A couple of days ago I was talking on the phone to a friend from Cornerstone University and we were talking about work. “I was so looking forward to summer,” she stated, “but now I’m working and I’m like, ‘oh yeah. This is what summer is like.'” Honestly, as much as we college kids complain about school and gripe about how we can’t wait for summer, how many of us working 40+ hrs/week getting paid minimum wage or working our tails off in manual labor jobs aren’t missing the late night “homework” parties just a little bit? I have a pretty sweet job, but I’ll be the first to admit that I rarely awake in the morning excited for the day of work. In fact, I’m pretty prone to grumble.

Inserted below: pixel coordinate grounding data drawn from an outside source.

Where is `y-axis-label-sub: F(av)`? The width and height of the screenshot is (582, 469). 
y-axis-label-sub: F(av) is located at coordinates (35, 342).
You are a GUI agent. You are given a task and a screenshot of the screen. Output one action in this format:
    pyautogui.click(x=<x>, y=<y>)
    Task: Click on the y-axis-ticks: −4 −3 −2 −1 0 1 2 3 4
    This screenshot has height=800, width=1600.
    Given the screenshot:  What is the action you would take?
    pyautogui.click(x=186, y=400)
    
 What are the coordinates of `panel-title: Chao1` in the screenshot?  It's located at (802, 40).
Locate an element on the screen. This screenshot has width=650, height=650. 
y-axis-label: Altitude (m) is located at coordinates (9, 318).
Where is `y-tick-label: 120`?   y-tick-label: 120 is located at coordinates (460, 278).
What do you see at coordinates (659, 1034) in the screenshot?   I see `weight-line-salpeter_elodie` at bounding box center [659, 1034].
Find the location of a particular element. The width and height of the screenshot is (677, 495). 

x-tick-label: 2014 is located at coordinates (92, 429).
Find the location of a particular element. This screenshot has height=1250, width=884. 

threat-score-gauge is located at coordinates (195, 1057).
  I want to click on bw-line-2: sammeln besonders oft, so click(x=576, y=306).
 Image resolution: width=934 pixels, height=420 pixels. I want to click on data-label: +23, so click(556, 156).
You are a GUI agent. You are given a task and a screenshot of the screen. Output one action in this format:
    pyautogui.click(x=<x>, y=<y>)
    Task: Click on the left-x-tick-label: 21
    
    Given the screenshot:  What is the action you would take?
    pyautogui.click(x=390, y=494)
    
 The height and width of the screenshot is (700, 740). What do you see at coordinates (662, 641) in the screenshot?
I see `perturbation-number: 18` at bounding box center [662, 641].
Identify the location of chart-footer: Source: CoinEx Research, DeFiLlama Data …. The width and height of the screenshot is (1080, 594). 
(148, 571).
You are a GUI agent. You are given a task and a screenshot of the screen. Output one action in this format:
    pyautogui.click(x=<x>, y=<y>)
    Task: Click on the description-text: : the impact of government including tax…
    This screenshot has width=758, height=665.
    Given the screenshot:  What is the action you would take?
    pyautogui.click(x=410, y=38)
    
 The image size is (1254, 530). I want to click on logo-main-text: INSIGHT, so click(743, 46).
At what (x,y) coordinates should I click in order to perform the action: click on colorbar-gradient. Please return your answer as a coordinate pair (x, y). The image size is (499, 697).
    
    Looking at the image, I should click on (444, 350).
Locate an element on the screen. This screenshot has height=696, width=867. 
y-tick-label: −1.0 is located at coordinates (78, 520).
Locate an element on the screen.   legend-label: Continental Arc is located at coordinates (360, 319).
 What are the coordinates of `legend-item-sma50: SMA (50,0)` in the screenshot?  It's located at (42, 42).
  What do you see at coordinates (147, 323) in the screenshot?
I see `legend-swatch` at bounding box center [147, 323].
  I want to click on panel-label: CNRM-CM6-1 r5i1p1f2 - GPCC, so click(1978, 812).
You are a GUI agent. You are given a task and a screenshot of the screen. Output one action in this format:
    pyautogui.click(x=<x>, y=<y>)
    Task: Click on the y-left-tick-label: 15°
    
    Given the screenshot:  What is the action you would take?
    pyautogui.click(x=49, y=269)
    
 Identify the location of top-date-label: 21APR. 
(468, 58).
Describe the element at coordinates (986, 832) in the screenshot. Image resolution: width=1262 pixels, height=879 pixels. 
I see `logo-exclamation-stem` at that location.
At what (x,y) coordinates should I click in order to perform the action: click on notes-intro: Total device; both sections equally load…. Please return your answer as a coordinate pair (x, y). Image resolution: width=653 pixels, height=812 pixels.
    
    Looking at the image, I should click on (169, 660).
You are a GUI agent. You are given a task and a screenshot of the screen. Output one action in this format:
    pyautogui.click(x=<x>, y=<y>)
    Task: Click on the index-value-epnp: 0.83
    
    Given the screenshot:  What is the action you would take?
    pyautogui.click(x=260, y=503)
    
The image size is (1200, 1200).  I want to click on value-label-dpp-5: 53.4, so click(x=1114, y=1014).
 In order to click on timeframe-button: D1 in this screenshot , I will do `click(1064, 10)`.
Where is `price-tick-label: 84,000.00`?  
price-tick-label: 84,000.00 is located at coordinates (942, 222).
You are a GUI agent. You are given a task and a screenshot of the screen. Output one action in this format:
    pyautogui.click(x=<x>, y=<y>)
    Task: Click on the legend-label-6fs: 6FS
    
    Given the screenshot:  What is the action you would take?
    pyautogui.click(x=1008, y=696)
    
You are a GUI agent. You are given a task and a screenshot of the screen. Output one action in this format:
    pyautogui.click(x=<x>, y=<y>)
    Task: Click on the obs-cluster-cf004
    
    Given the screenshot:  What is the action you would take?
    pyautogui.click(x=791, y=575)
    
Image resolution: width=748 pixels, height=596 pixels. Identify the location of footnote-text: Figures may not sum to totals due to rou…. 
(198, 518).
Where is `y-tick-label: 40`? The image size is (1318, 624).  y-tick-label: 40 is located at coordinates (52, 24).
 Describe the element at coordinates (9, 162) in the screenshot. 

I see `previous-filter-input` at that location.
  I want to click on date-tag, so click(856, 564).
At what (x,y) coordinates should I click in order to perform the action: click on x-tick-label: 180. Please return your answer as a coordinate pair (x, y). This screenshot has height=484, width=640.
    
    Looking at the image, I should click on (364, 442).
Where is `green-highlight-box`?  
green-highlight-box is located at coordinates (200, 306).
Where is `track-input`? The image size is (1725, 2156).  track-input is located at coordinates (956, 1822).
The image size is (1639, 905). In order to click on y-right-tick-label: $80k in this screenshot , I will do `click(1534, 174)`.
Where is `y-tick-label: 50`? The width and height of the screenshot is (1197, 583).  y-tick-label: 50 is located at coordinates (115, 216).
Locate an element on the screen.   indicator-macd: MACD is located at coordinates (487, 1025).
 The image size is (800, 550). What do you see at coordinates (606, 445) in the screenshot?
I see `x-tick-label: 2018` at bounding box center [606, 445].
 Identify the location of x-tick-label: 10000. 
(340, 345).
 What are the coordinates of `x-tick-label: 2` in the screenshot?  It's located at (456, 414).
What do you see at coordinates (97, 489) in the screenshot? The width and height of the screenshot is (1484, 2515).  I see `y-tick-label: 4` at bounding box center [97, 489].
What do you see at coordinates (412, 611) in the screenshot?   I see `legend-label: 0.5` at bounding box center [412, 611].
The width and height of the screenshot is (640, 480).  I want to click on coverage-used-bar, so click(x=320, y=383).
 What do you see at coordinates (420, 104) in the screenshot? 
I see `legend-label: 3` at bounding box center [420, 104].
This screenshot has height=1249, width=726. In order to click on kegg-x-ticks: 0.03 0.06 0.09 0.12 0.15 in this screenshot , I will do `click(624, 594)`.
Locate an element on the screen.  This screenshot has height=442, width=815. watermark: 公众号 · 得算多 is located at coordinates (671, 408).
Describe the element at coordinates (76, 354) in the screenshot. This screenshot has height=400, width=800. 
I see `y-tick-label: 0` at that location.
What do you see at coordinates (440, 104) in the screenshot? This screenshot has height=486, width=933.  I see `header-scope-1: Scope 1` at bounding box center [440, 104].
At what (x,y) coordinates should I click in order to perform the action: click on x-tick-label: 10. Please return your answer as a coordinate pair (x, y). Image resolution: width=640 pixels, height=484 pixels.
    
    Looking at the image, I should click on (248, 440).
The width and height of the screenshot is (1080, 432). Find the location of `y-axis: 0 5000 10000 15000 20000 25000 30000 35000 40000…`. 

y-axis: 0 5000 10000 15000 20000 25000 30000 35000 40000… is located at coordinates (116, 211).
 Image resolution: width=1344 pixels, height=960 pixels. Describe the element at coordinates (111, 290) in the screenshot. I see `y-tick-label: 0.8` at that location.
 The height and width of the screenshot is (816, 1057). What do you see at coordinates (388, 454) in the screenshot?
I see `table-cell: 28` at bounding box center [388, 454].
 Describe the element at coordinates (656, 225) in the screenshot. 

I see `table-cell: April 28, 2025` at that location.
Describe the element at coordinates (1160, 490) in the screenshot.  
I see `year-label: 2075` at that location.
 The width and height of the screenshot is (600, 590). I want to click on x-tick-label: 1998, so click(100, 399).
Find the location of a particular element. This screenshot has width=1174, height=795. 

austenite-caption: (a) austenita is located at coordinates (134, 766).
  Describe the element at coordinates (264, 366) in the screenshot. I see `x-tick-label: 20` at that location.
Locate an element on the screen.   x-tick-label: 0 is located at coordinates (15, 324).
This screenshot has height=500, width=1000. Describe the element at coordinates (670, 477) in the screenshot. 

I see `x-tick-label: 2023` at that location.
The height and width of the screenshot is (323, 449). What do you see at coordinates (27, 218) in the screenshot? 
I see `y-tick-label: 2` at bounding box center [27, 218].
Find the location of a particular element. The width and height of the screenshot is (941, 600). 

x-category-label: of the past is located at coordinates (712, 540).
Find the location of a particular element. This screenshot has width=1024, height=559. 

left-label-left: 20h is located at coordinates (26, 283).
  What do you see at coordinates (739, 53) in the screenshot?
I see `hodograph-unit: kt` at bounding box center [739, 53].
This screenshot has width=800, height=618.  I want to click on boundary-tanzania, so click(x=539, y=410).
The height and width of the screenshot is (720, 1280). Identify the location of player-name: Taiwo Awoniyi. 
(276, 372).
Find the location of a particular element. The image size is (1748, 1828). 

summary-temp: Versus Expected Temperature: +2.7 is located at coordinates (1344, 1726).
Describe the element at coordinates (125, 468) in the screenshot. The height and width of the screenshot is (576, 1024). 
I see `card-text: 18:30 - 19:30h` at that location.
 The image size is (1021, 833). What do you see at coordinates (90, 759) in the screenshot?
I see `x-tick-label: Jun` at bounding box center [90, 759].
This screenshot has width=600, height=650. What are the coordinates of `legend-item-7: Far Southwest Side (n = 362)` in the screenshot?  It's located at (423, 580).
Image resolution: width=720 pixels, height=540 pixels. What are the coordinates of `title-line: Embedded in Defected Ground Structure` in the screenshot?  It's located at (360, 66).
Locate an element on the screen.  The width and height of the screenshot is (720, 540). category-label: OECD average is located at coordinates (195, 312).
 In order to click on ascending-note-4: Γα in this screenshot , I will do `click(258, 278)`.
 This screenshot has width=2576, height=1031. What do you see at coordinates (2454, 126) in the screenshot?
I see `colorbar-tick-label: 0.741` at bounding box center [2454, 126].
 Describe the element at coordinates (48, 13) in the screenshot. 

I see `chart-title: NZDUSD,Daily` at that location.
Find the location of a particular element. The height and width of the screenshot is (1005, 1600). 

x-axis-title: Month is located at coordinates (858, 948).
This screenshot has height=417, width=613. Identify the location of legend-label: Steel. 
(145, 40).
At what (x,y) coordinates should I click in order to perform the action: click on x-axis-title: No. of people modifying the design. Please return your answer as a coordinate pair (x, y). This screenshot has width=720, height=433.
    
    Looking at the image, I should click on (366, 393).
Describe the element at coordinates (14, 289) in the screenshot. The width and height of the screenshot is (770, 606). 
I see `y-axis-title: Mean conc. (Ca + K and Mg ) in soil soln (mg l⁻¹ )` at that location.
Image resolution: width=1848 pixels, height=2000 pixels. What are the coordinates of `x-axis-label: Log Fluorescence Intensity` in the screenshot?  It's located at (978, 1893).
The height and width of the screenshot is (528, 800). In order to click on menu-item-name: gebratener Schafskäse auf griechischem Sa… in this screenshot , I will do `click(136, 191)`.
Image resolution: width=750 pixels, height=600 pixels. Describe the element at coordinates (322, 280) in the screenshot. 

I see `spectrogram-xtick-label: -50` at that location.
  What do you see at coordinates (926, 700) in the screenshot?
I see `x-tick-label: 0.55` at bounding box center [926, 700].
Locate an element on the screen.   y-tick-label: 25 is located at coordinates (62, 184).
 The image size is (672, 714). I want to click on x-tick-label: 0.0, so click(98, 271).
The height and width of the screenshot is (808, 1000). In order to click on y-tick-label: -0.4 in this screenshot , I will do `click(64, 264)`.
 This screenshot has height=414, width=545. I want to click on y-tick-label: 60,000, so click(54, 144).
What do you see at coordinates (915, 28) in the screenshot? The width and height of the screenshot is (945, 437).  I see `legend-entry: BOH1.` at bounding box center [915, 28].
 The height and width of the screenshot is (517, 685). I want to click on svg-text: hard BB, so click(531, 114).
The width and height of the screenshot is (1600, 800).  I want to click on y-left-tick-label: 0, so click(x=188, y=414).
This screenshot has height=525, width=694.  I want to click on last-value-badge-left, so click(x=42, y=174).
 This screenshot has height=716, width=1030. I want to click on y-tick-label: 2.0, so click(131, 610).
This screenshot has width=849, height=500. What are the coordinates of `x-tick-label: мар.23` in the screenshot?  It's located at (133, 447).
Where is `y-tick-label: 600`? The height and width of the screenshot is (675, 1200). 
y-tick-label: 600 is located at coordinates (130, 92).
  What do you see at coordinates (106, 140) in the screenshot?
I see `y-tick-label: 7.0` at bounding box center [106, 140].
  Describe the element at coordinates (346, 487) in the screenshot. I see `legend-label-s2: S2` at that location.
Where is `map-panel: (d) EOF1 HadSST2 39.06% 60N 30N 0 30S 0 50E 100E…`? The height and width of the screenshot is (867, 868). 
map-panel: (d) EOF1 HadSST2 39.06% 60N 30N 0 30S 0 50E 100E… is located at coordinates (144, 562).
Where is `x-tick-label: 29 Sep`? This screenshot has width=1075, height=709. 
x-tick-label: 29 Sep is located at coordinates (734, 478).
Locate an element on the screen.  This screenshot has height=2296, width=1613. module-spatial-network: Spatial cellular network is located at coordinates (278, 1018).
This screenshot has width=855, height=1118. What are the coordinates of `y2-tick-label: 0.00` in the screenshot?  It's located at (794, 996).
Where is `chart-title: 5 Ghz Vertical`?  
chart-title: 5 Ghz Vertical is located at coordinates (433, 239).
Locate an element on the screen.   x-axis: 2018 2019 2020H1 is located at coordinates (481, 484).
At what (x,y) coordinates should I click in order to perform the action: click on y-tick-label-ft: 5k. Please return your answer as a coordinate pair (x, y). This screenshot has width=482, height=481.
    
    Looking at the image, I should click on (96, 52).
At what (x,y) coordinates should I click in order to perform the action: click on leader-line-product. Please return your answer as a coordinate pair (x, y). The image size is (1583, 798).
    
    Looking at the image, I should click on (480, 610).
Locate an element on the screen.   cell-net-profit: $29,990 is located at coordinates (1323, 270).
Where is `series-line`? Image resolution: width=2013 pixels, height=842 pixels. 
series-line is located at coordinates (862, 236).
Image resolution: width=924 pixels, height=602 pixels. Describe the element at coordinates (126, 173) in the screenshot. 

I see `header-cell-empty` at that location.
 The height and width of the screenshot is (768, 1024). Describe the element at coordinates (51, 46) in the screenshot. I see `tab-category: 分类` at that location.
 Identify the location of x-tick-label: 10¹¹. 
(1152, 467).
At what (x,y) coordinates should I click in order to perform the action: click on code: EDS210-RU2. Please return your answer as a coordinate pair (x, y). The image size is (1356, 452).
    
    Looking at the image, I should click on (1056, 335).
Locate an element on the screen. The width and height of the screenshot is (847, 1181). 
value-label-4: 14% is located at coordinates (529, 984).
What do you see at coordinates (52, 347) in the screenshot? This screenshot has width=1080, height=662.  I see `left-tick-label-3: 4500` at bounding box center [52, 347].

Matthew 12:34b claims, “For out of the overflow of the heart, the mouth speaks.” Our attitude greatly affects our communication. For those of us who claim to be Christians, in order to fulfill the commands to “be joyful always” (1 Thessalonians 5:16) and to be witnesses of the joy and hope we have within us, we need to have an attitude check in relation to our work. One of the greatest inspirations I’ve had regarding my attitude towards work came from Evan Koons in his devotional series titled “For the Life of the World: Letters to the Exiles.” The point that Mr. Koons made was that we are put on earth by God to serve. Our purpose and our joy comes from glorifying God through the form of serving others. Obviously sin has made work imperfect, but the ultimate goal remains. Work isn’t about me and my bank account (even though that is a relevant aspect). Instead, work is about me using the skills and talents which God has gifted me with to serve others. Work is an opportunity to bless those in my life and to glorify God.
Granted, getting paid is important. However, when I go to work, focused only on making money and getting out of there, every hour is pretty much a countdown until I have free time which I can spend as I want to. It’s about me, and since I’m working more than I am not, it’s about how I’m upset to be working. I’m grumpy and I communicate that.
However, when I can view work as an opportunity to bless my boss, my co-workers, and my costumers, I can view my efforts as a positive way to impact the world. I can be grateful for the opportunity to interact with others, grateful for the chance to use my life for a bigger purpose than just myself, and I can praise my God.
This won’t mean I ‘ll be excited every day. It won’t mean I’ll suddenly be converting people left and right. But this attitude will be putting my heart closer to where it belongs and will allow me to more clearly communicate the love that should be overflowing from my heart. I have found that the less I think about myself and my happiness, the more joyful I end up being.